Bayer says Monsanto’s list of influential people was not illegal

FRANKFURT, (Reuters) – Bayer said a law firm it commissioned to investigate lists compiled by Monsanto of European journalists, politicians and researchers had found no evidence of illegal behaviour.

French prosecutors in May opened an inquiry after newspaper Le Monde filed a complaint alleging Monsanto, which was bought by Bayer for $63 billion, had kept files of influential people in a bid to sway public opinion on its pesticides.

“There is no question that the … stakeholder lists created were detailed, methodical, and designed to strongly advocate Monsanto’s positions to stakeholders and to the public,” Bayer quoted the report by law firm Sidley Austin as saying.

“But … we did not find evidence to support the French media’s allegations regarding the illegality of the stakeholder lists,” it said, quoting the report. “There was also no evidence that the lists were based on illegal ‘surveillance’ of individuals, as claimed by the media.”

Bayer faces potentially heavy litigation costs from U.S. lawsuits in which plaintiffs claim its Roundup weedkiller, which contains glyphosate, causes cancer, which Bayer disputes.
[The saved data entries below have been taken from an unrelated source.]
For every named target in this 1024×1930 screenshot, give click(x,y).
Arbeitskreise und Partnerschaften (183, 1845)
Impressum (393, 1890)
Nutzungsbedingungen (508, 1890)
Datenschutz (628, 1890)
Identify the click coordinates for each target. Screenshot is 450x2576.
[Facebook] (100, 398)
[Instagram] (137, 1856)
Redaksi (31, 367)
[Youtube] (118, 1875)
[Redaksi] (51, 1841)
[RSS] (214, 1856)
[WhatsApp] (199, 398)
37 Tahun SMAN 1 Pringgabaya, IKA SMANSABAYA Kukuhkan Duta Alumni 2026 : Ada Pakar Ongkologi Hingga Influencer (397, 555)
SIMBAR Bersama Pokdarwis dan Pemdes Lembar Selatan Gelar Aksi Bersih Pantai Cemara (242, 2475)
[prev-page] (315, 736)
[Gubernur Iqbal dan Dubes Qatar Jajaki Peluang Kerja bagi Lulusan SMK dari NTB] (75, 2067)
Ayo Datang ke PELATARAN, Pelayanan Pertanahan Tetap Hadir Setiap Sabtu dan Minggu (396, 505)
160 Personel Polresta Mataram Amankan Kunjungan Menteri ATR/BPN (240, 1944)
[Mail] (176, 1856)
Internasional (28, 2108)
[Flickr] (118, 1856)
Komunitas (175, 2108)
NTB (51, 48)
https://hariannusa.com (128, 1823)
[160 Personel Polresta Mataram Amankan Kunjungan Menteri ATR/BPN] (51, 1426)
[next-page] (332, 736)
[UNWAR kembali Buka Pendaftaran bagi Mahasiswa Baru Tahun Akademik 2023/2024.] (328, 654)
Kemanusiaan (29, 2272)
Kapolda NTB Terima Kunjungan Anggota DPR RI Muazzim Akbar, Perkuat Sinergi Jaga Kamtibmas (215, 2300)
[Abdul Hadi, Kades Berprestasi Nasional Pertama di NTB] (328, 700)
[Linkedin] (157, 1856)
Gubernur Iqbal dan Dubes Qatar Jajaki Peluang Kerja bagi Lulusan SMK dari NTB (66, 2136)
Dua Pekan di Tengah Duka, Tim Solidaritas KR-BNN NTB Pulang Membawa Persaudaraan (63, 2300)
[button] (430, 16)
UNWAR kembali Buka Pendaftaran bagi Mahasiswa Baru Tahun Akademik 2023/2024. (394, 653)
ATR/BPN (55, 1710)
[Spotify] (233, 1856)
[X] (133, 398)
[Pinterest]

The group has suffered setbacks in its fight for acceptance of the product in Europe. Its home country of Germany will ban glyphosate from the end of 2023 and Austrian lawmakers have also voted to end its use.

Direct glyphosate sales play only a limited role for Bayer, but it relies heavily on selling seeds to U.S. and Latin American farmers for crops that withstand the weedkiller.

The 1,475 people on the lists came from a range of mostly European countries including France (466), Germany (202), Poland (152), Spain (144), Great Britain (93), Bayer said.

It added all individuals were informed by the law firm between May 31 and Aug. 9, 2019.

The lists were created in late 2016 and 2017 by public relations agency FleishmanHillard on behalf of Monsanto.